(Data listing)
---+---

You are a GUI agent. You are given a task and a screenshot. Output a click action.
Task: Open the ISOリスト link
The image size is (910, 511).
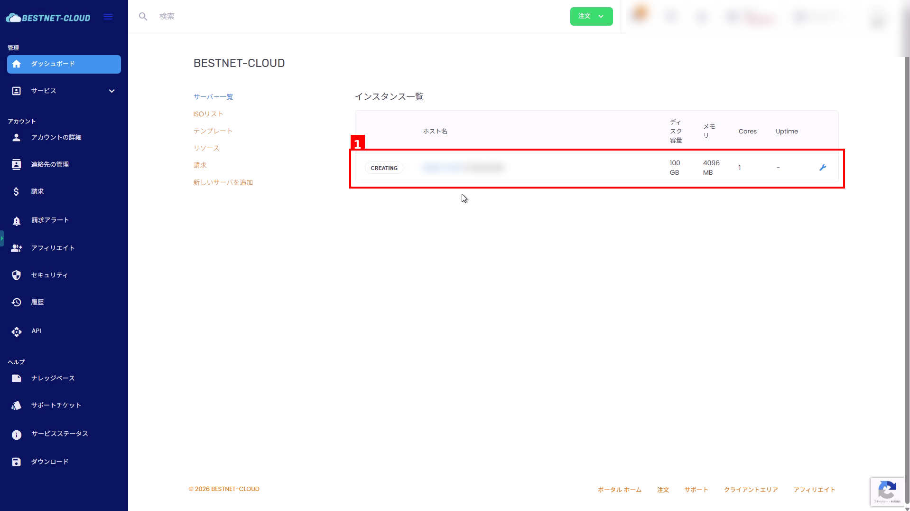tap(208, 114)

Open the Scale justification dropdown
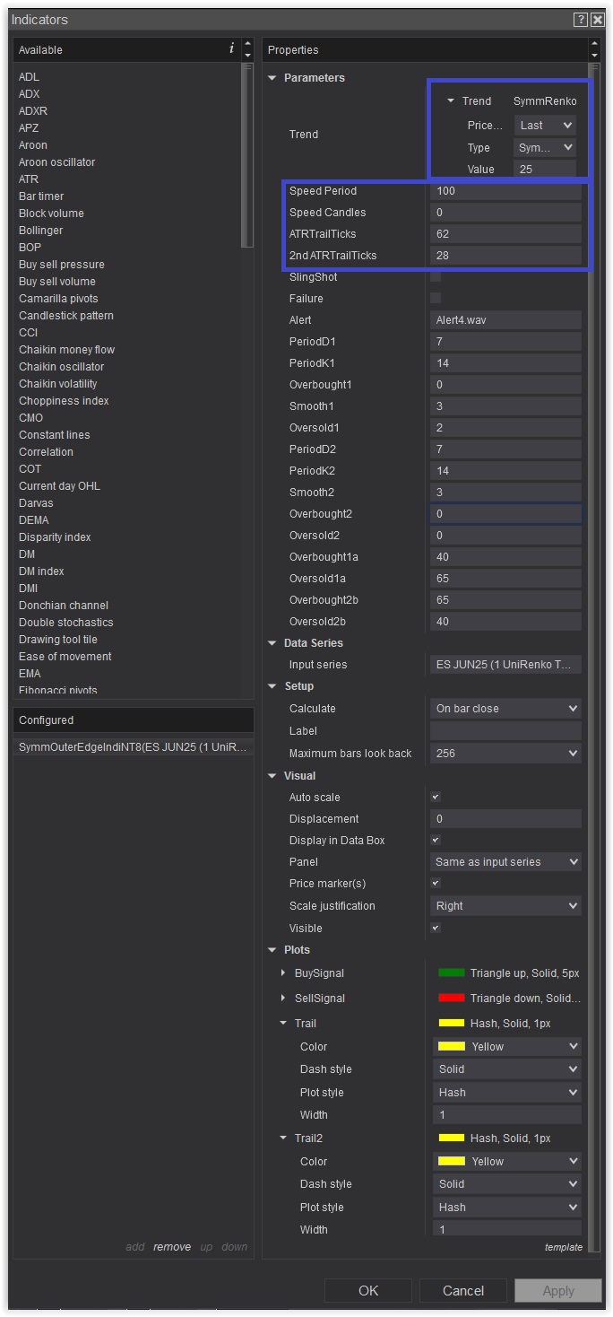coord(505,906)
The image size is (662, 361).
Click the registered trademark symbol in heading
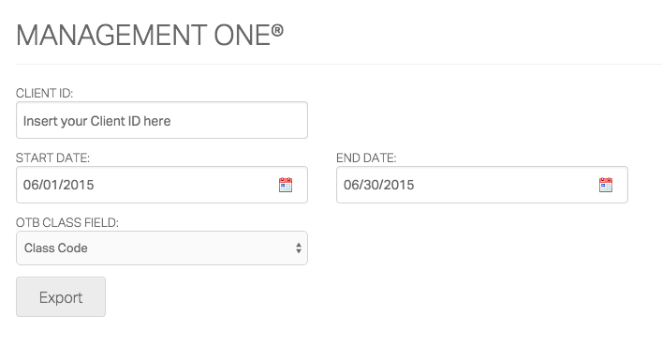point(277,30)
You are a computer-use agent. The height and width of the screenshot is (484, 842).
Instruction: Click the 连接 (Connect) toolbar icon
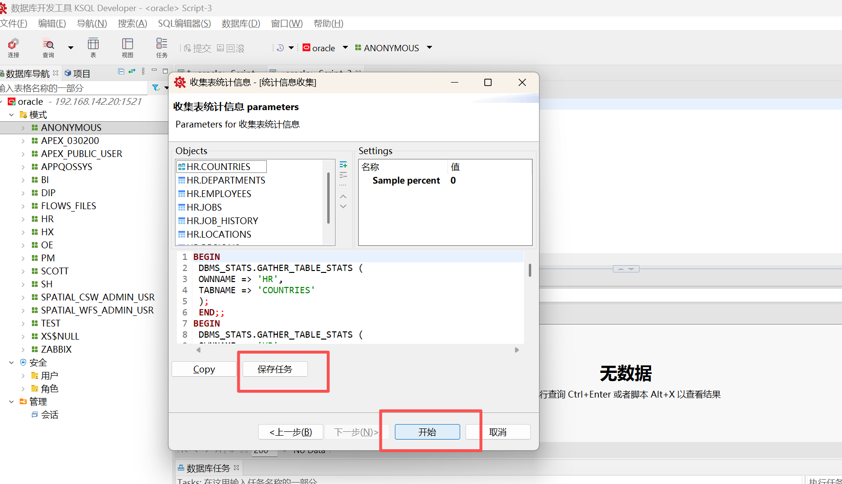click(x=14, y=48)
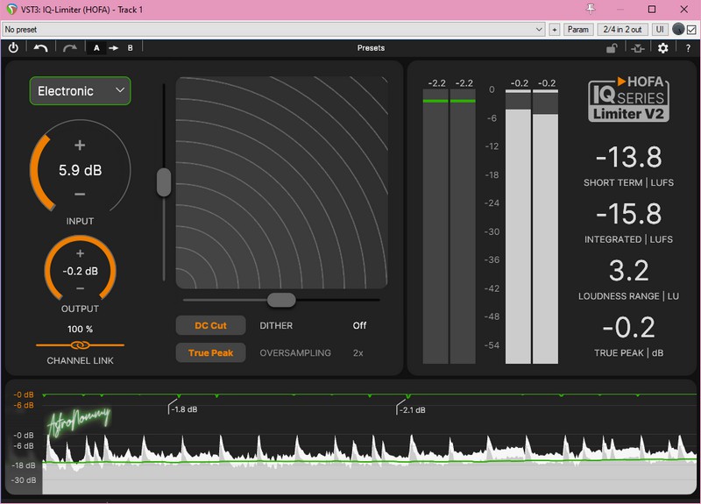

---+---

■ WORK REQUIRED
Please locate each line in the entries above that contains the string "Open" and copy those lines out. Treat the match as case-sensitive.

■ REPLY
Task: Open the ISOリスト link
Open the Scale justification dropdown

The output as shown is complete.